[Begin RECORDS FOR PROCESSING]

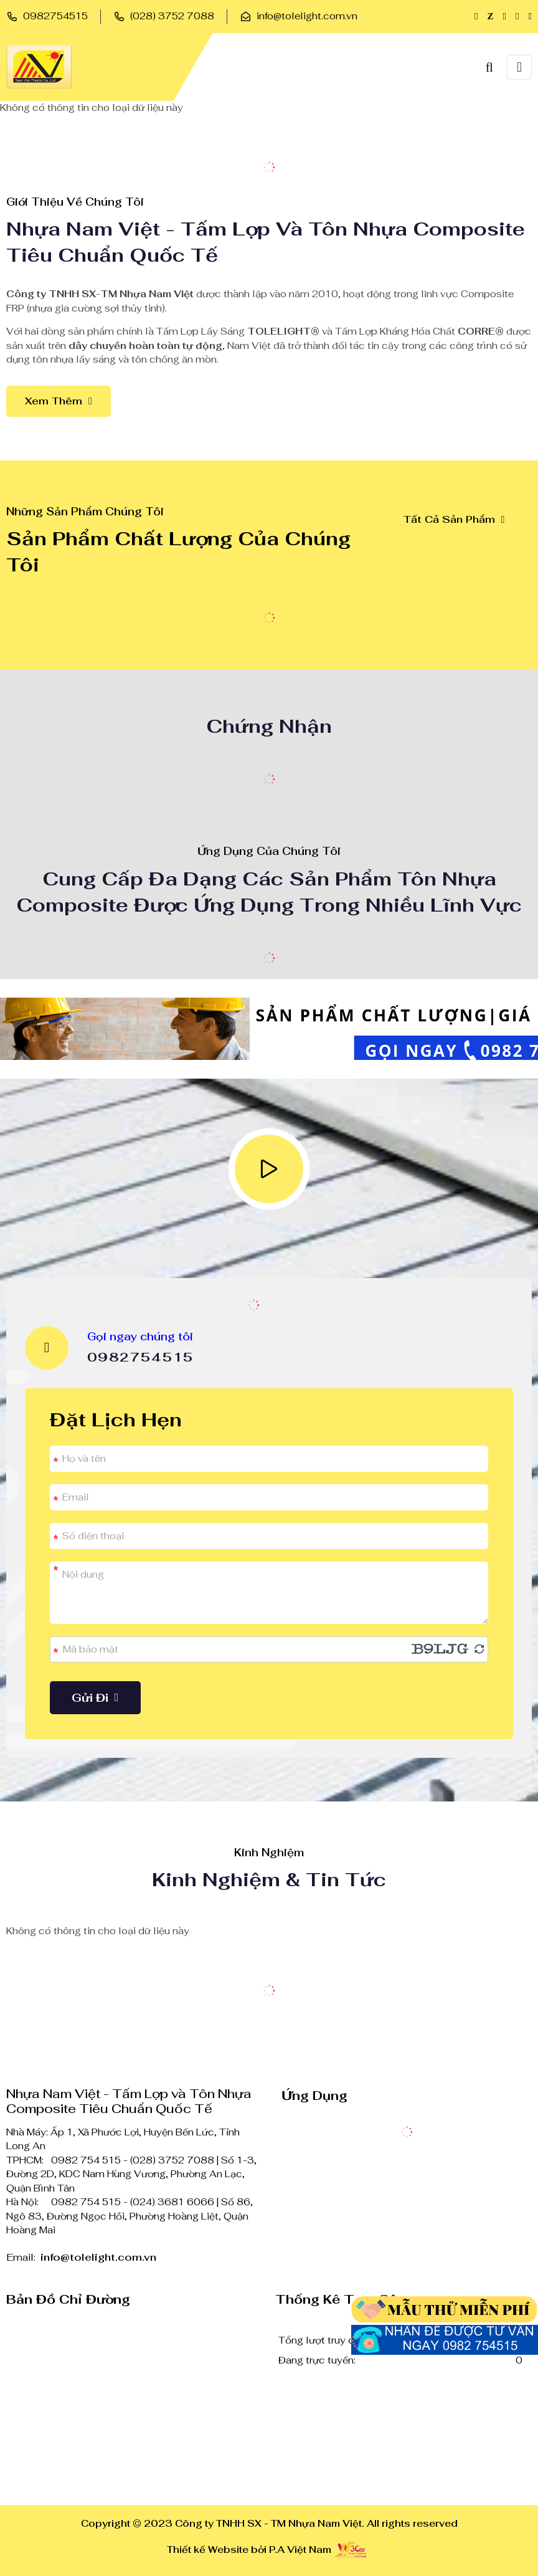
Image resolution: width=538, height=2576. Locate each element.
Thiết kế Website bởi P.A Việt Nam (249, 2549)
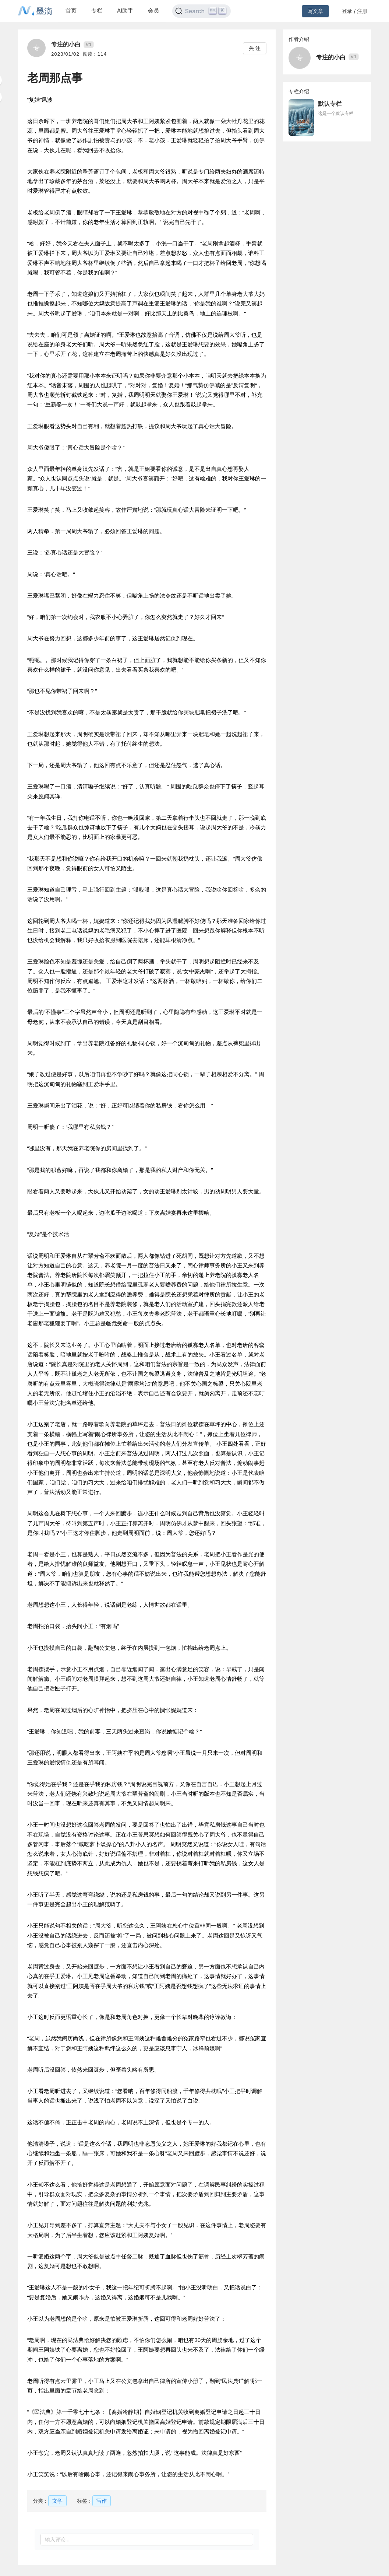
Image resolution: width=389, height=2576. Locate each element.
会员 (153, 10)
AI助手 (125, 10)
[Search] (201, 11)
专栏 (96, 10)
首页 (71, 10)
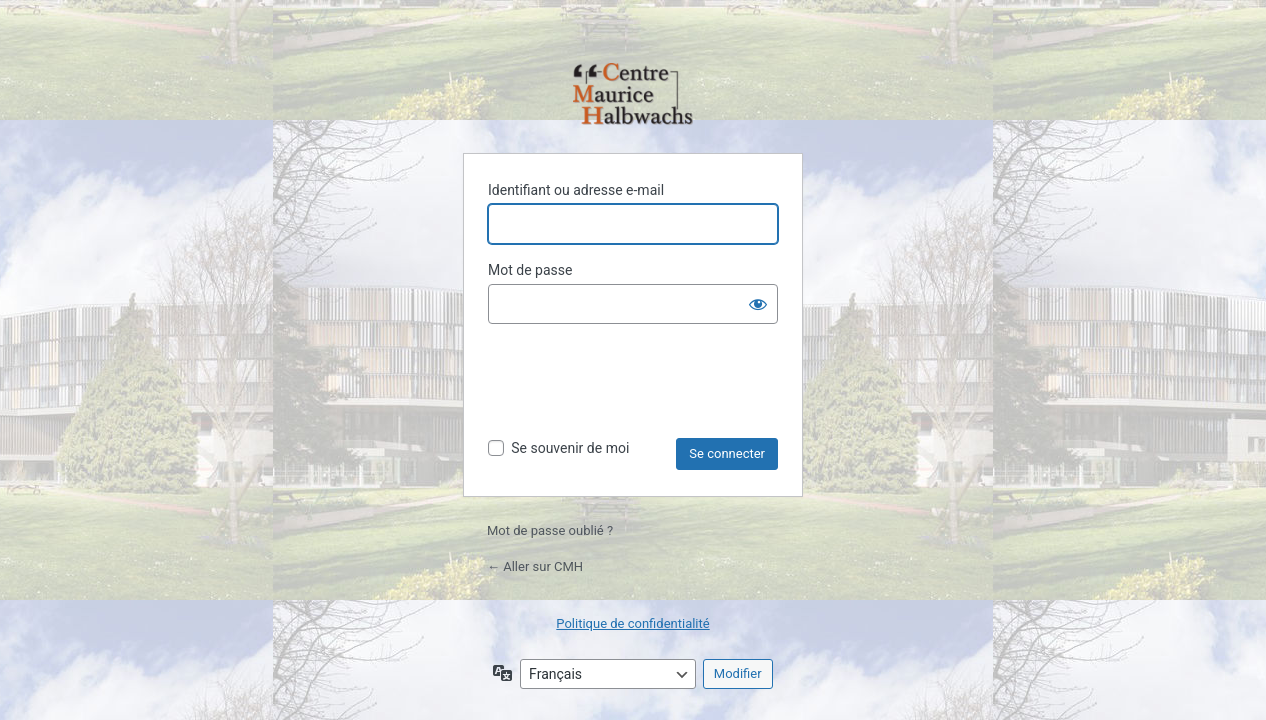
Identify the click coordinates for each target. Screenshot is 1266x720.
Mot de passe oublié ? (550, 530)
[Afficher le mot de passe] (758, 304)
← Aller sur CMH (535, 566)
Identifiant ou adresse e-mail (576, 190)
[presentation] (640, 389)
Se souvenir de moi (570, 448)
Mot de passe (530, 270)
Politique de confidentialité (632, 623)
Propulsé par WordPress (633, 95)
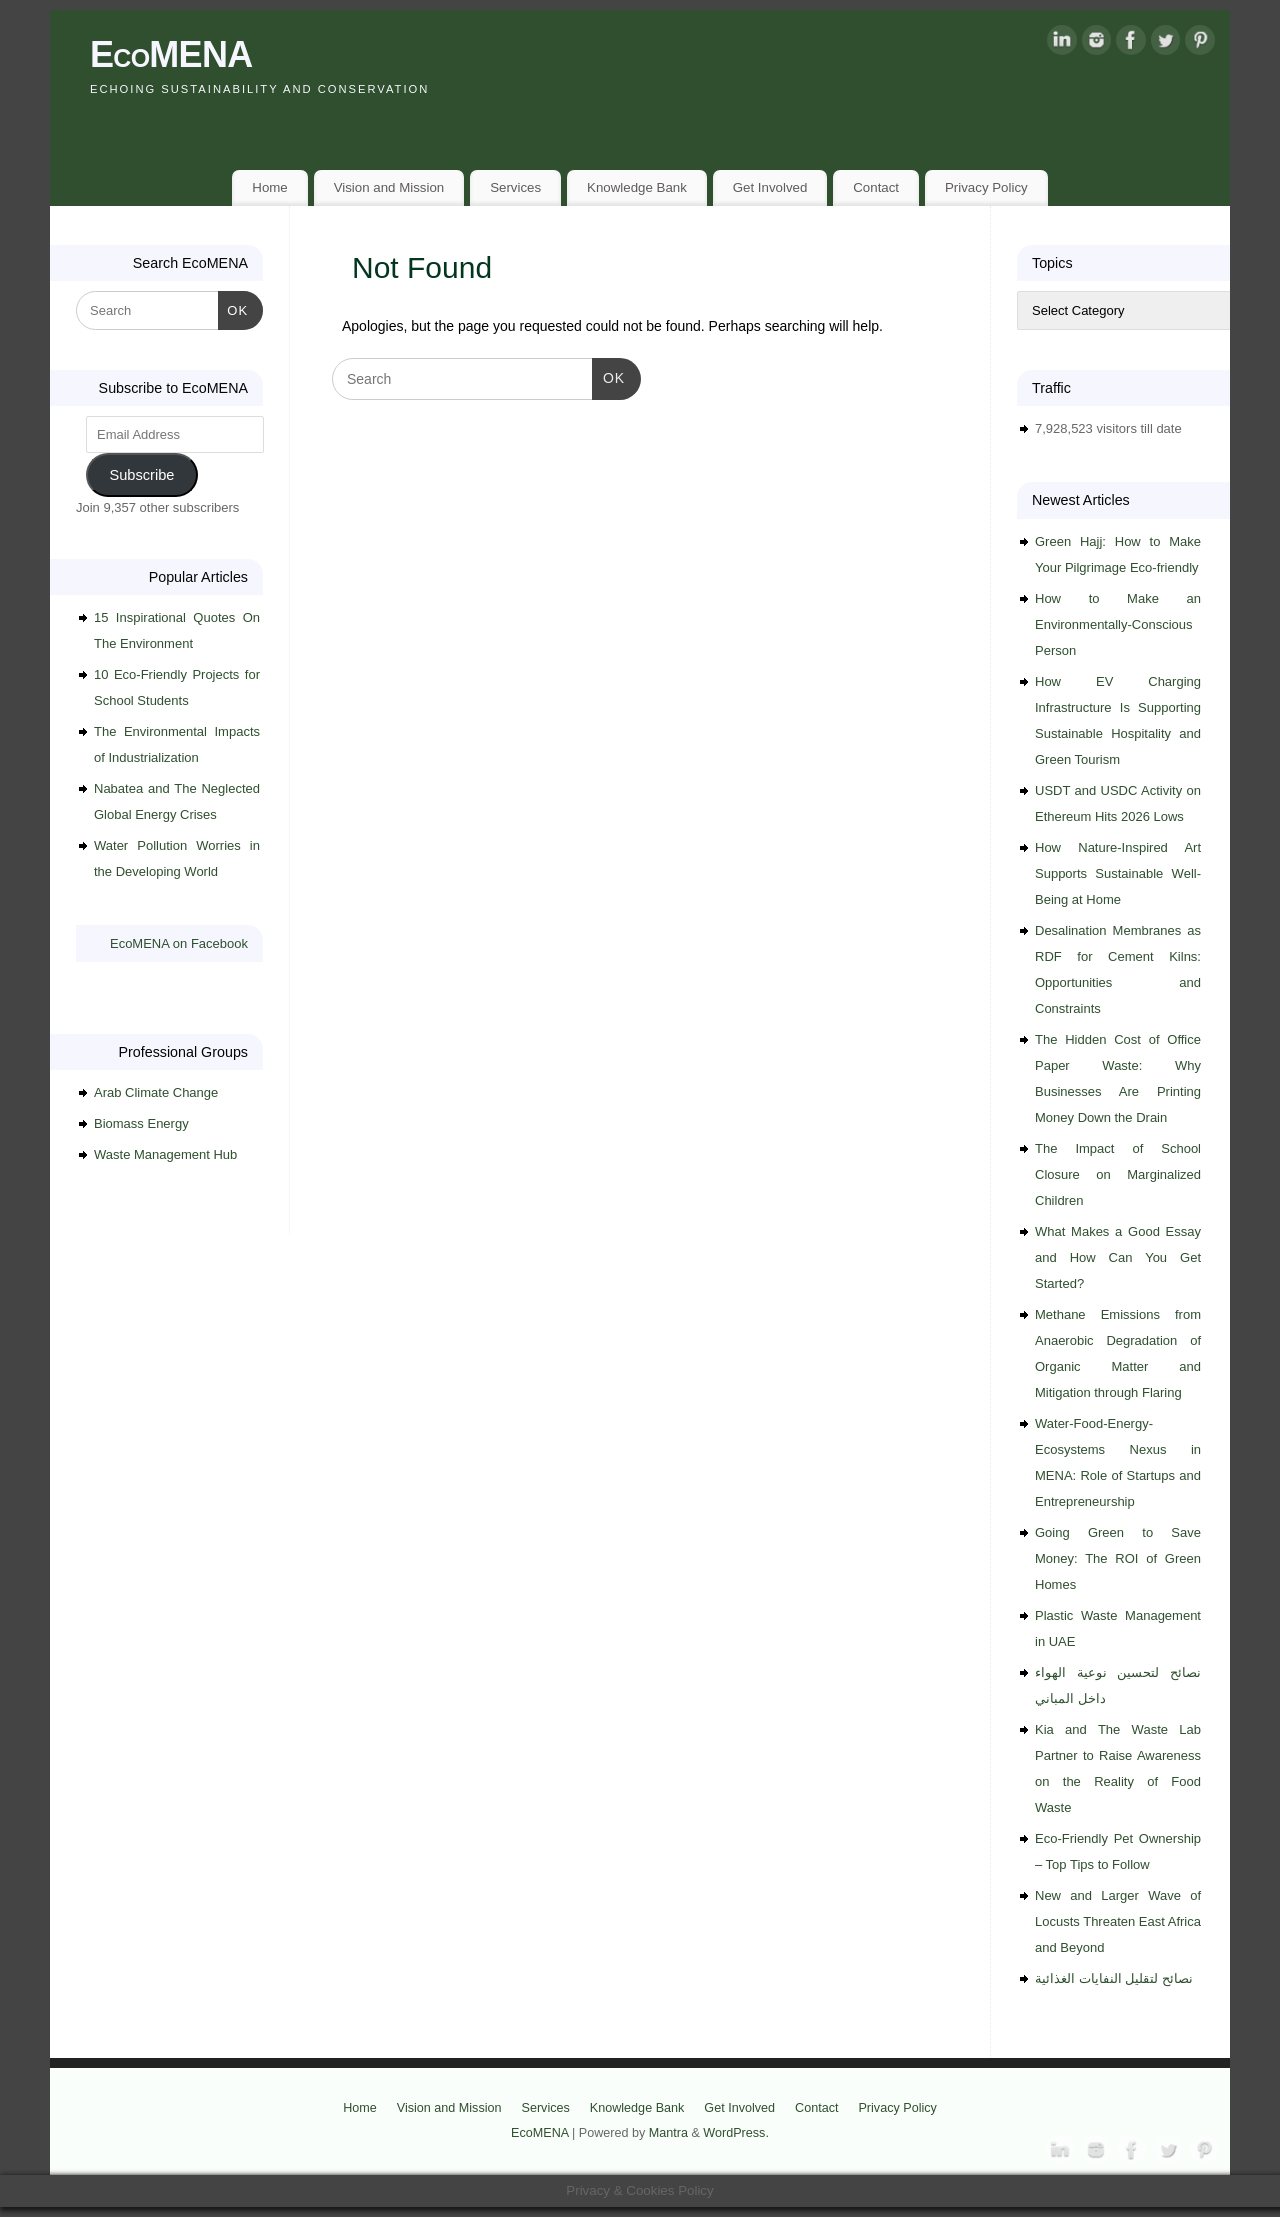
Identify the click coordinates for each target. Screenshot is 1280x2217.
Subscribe (141, 475)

[End RECORDS FOR PROCESSING]

### SHORT TASK
Convert every line of the records above into a JSON list of strings, one string per line, with the coordinates kept on their lines. Leave out blank lines and the pictures.

### WORKED SOLUTION
[
  "Image resolution: width=538, height=2576. Locate each element.",
  "Thiết kế Website bởi P.A Việt Nam (249, 2549)",
  "Image resolution: width=389, height=2576. Locate each element.",
  "会员 (153, 10)",
  "AI助手 (125, 10)",
  "[Search] (201, 11)",
  "专栏 (96, 10)",
  "首页 (71, 10)",
  "Identify the click coordinates for each target. Screenshot is 1266x720.",
  "Mot de passe oublié ? (550, 530)",
  "[Afficher le mot de passe] (758, 304)",
  "← Aller sur CMH (535, 566)",
  "Identifiant ou adresse e-mail (576, 190)",
  "[presentation] (640, 389)",
  "Se souvenir de moi (570, 448)",
  "Mot de passe (530, 270)",
  "Politique de confidentialité (632, 623)",
  "Propulsé par WordPress (633, 95)",
  "Identify the click coordinates for each target. Screenshot is 1280x2217.",
  "Subscribe (141, 475)"
]